Exercise set:
1: In the blog posts about moving into a new house, what island does the writer see from the study window?
2: List everything the blog posts about moving into a new house name as unfinished in the bathroom with the new tub.
3: Continue the blog posts about moving into a new house from the point where they stop.

Still, the house is not really finished. My dad bit into Chips Ahoy cookies one day years ago and gave me a big smile, “Almost good enough to eat!” he said, reaching for a second. That’s how my house is: almost done enough to live in. Last night, after grouting the laundry room floor, I soothed my cramped back in our new tub. The tub sits in an unfinished bathroom, with a wall-hung vanity that has no tapware, and bare gib (= drywall) walls. The future-recessed lights hang from a wire, awaiting the painting of the ceiling to be fully installed. The water emerges into the tub from a plain pipe, the tub spout having been misplaced or not delivered. There is a handle to turn on the water that sticks out of the gib. The button above the handle is circled with pencil and highlighted with a stern warning: **Please do NOT push this button!!** It has been everything I can do not to push it. Still, after I washed the plaster dust and construction detritus out of the tub, I ran myself a bubble bath. The first tub I’ve ever picked out, it’s long, deep, and sloped to hold my body perfectly. Dave has stuffed the cavity with insulation so that it stays hot longer. And, like everything else in my house, it is as close to perfection as an unfinished thing could be. This whole house is like a bubble bath in paradise.

16 March 2008

moving on up





There will be time tomorrow for me to write a post describing our first two nights in our new house (one of them with my cousin Mike!), but I'll need to sleep on it to come up with enough words for magnificent/perfection/bliss or else it'll get really boring.

So tonight, pictures from moving day and from the little dinner for 13 we had on the night after we moved in to christen the house and fill it with laughter and good smells and all good things.
Those are the sunsets you get to see from our place--and the sunset picture was taken from the living room. And I can say (after waking up on my third morning) that this is the best room I've ever slept in in my whole life! But who's counting?

15 March 2008

Moving omens

I am sitting at my little desk looking out my study window at Kapiti Island. All around me there is the bedlam of work—powertools, fellas talking to one another, the soft hum of sanding, and the sweet tones of the builders singing the best of the 70s, 80s, and 90s from the static-y radio. And, when all that stops for one precious second—or really, even if any part of it stops, the rhythm is kept by the sea beating on the shore. We saw this house more than a year ago, bought it eight months ago, and tonight we’ll sleep in it for the first time. I keep thinking I’m going to wake up from this dream and find myself in a hotel somewhere with a view of a brick wall and the throbbing noise of a heat pump. I seem to be awake, though.

Listed records:
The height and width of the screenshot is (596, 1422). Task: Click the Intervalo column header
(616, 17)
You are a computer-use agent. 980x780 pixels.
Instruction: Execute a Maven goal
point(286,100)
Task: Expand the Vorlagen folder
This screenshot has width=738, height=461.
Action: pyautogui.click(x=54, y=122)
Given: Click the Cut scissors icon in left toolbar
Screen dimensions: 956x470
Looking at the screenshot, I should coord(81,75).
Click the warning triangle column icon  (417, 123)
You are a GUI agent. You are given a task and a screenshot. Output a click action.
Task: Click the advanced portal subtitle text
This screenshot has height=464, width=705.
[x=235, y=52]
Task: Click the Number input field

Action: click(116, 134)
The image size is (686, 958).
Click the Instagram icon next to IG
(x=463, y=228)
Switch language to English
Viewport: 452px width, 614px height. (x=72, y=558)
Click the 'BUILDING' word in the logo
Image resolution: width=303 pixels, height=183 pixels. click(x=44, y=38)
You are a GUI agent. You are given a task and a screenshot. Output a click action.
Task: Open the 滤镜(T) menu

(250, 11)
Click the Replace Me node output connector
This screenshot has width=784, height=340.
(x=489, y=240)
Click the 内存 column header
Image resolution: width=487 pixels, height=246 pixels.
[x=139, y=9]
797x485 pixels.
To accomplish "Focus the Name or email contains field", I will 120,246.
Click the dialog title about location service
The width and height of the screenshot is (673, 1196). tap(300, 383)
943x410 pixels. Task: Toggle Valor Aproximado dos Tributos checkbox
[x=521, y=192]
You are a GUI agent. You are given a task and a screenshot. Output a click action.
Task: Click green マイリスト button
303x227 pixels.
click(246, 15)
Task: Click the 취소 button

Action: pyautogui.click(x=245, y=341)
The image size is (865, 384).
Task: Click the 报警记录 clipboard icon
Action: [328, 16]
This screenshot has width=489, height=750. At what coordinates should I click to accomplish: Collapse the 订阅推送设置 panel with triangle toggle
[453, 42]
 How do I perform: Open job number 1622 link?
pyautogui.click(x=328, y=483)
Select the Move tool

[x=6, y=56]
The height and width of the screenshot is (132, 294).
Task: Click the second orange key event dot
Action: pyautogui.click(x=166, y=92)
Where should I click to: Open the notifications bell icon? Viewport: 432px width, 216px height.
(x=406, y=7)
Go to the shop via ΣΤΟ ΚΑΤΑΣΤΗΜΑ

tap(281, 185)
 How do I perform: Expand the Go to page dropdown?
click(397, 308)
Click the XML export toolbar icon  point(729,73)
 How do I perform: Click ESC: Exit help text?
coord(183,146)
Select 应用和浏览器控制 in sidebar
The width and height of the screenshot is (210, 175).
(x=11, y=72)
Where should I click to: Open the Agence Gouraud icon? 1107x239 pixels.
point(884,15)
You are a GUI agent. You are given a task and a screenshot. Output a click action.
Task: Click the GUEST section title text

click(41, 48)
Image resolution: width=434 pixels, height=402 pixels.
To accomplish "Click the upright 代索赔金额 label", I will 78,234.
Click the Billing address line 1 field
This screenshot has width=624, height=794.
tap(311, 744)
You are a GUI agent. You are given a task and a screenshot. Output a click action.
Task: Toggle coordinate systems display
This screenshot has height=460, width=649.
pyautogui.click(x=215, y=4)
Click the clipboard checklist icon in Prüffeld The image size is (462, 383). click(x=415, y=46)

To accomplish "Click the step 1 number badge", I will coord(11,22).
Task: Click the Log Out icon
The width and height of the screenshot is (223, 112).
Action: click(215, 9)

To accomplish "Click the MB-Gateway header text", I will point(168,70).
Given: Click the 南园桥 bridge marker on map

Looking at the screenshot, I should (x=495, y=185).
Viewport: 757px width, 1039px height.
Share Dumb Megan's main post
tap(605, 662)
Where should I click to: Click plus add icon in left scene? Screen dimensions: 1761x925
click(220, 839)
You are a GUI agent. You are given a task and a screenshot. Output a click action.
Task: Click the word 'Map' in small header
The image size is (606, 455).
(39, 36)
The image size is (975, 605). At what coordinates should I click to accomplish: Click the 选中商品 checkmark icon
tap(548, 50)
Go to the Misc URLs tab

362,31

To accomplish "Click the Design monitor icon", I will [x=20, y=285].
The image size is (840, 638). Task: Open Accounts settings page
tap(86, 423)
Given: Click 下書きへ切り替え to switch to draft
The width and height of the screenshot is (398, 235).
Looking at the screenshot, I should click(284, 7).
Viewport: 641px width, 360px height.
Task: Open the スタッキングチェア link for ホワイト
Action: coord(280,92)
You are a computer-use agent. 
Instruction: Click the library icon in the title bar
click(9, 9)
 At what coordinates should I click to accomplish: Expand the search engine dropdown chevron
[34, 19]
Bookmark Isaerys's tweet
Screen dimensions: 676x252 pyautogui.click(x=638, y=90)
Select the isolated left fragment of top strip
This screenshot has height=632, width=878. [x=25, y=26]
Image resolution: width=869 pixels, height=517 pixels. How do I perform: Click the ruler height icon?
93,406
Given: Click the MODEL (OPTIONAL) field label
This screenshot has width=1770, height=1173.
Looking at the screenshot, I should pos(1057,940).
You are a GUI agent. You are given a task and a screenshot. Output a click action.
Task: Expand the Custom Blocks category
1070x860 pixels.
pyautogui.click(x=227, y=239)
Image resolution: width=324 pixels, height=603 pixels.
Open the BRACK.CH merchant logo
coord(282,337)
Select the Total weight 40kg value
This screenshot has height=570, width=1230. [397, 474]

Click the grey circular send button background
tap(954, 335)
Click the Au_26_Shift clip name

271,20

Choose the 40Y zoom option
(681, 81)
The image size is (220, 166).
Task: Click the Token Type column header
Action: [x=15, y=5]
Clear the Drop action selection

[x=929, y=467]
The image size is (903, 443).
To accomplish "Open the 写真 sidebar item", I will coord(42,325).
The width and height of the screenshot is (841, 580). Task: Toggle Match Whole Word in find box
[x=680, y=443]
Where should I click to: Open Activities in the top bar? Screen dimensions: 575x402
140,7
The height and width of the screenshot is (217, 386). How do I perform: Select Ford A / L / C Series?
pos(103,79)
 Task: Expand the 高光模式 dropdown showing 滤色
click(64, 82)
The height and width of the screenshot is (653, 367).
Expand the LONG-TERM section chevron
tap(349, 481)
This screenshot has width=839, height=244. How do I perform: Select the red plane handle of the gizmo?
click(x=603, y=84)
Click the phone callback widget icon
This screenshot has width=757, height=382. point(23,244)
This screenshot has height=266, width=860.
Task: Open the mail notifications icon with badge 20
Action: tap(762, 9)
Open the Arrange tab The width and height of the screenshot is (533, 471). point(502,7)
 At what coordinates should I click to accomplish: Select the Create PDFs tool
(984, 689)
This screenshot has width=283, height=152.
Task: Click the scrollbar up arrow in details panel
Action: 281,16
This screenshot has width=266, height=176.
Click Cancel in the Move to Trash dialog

Answers per task:
1: Kapiti Island.

2:
- The wall-hung vanity has no tapware.
- The walls are bare gib (drywall).
- The future-recessed lights hang from a wire until the ceiling is painted.
- The water comes out of a plain pipe because the tub spout is missing.

3:
Yesterday—when most of our furniture moved in (but no people because no water yet)—had the most auspicious beginning imaginable. Michael and I went for our morning dog walk along the beach, laying out the plans for the friends who were about to show up on our doorstep, and I saw something right out of my flield of vision. The sea was a flat silver, reflecting the flat silver of the clouds and the still of the air. And, puncturing the smoothness, flashes of black fins: a pod of dolphins just off the shore. My breath caught and I was suddenly breathless. “Oh look!” was all I could manage. We stood, these dolphins so close to us, dozens of them swimming, spread from the beach to Kapiti island.

When I see something as spectacular as that, the first thing I want to do is share it. I grabbed a cell phone and called Naomi and Aidan at home and told them to come down to the beach. They raced out in their PJs and bear feet, and we stood, hugging them against the chill in the morning, as the dolphins swam south. When they were south enough, I called Carolyn (who lives at the south side of the village for the next couple of days before she moves into Ocean Road). She grabbed her family and went out to stand at the beach and watch the dolphins swimming away.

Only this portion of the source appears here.